Zulkifli Hasan juga menggarisbawahi pentingnya melibatkan pemerintah daerah secara aktif. Menurutnya, kepala daerah memiliki pemahaman paling baik mengenai kondisi wilayahnya masing-masing, sehingga sinergi antara pemerintah pusat dan daerah menjadi syarat mutlak agar program berjalan efektif dan tepat sasaran.
Kelompok Prioritas Jadi Sasaran Utama
Selain fokus pada aspek geografis, rapat juga menegaskan sasaran program dari sisi penerima manfaat. Anak-anak usia sekolah, balita, ibu hamil, dan ibu menyusui merupakan kelompok yang dipandang paling rentan terhadap persoalan gizi. Intervensi pada kelompok ini diyakini memberikan dampak jangka panjang bagi kualitas sumber daya manusia Indonesia di masa depan.
Persoalan stunting dan kekurangan gizi masih menjadi pekerjaan rumah besar bagi bangsa. Melalui MBG, pemerintah berharap angka kekurangan gizi dapat ditekan secara signifikan, sekaligus meningkatkan konsentrasi belajar anak-anak di sekolah. Investasi pada pemenuhan gizi generasi muda dipandang sebagai fondasi penting menuju visi Indonesia Emas 2045.
Perkuat Koordinasi Lintas Lembaga
Pelaksanaan program berskala nasional seperti MBG menuntut koordinasi yang solid antarlembaga. Rapat yang dipimpin Zulkifli Hasan tersebut menjadi forum untuk menyelaraskan langkah berbagai kementerian dan lembaga terkait, termasuk Badan Gizi Nasional yang menjadi motor pelaksana program di lapangan.
Sejumlah aspek teknis turut dibahas, mulai dari ketersediaan bahan baku pangan lokal, pembangunan dan pengelolaan dapur umum atau Satuan Pelayanan Pemenuhan Gizi (SPPG), hingga mekanisme pengawasan mutu makanan yang disalurkan. Pemerintah ingin memastikan setiap porsi makanan yang diterima masyarakat memenuhi standar gizi dan keamanan pangan yang telah ditetapkan.
Pemberdayaan ekonomi lokal juga menjadi perhatian serius. Pengadaan bahan pangan dari petani, peternak, dan pelaku usaha mikro, kecil, dan menengah di sekitar lokasi dapur diharapkan menciptakan efek berganda. Program ini tidak hanya mengatasi persoalan gizi, tetapi juga menggerakkan roda perekonomian masyarakat di tingkat akar rumput.
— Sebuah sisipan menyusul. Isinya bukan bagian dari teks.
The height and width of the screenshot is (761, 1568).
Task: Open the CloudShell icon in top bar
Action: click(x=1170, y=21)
Evaluasi Berkelanjutan untuk Perbaikan Program
Zulkifli Hasan menuturkan, pemerintah akan terus melakukan evaluasi berkala terhadap jalannya program. Masukan dari masyarakat, temuan di lapangan, serta data capaian akan menjadi bahan perbaikan kebijakan ke depan. Dengan cara ini, MBG diharapkan semakin presisi sasaran dan berkelanjutan dalam jangka panjang.
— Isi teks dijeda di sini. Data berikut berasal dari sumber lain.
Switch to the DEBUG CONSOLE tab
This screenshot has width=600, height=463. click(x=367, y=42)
Rapat koordinasi serupa akan terus digelar untuk memantau perkembangan implementasi di berbagai daerah. Pemerintah optimistis, dengan dukungan semua pihak, cakupan program dapat diperluas secara bertahap hingga mencapai target jutaan penerima manfaat di seluruh Indonesia.
Kehadiran MBG di wilayah 3T dan bagi kelompok prioritas dinilai menjadi bukti nyata keberpihakan negara terhadap masyarakat yang selama ini berada di pinggiran. Pemerintah menegaskan, tidak ada anak Indonesia yang boleh tertinggal dalam pemenuhan hak atas gizi yang layak.